Count Rostov is, as was noted even by The People's Commissariat for Internal Affairs, charming. And it is with charm, intelligence, and humor, (and benefiting from a bit of foresight and emergency planning) that he begins his life in his new attic room at the Metropol, a first-class hotel located near the Kremlin and Bolshoi Theatre and patronized by visitors from around the world. Responding to his new, diminished space in the world, Rostov's connections expand to the people in the hotel, both employees and guests. These guests and employees bring to Rostov the pleasure of new and unexpected relationships as well as the tense and dangerous world of  Moscow in the mid-1920s through the mid-1950s.

A Gentleman in Moscow is written in the third person and the omniscient narrator makes his own charming and wise observations.
[Nina] leaned back in her chair and appraised the Count in a manner acknowledging that she may have underestimated him.
Now, when a man has been underestimated by a friend, he has some cause for taking offense - since it is our friends who should overestimate our capacities.

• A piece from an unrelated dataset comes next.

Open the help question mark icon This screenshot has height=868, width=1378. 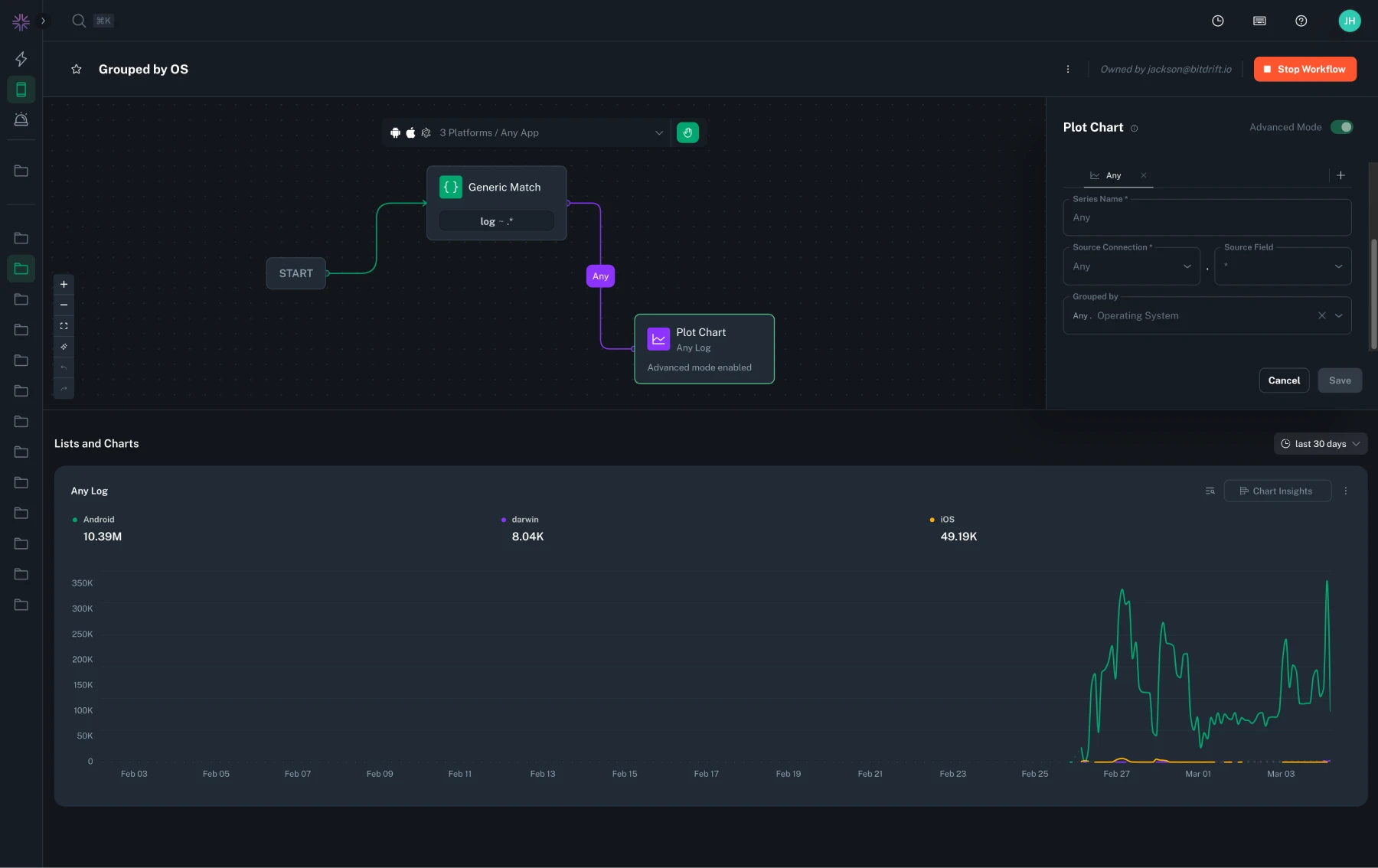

They should have an exaggerated opinion of our moral fortitude, our aesthetic sensibilities, and our intellectual scope. Why, they should practically imagine us leaping through a window in the nick of time with the works of Shakespeare in one hand and a pistol in the other. But in this particular instance, the Count had to admit he had little grounds for taking offence.
A Gentleman in Moscow has many bookmark moments. It is a delightful novel that winds up with an exciting, and unexpected, conclusion. It is definitely a "you must read this" book.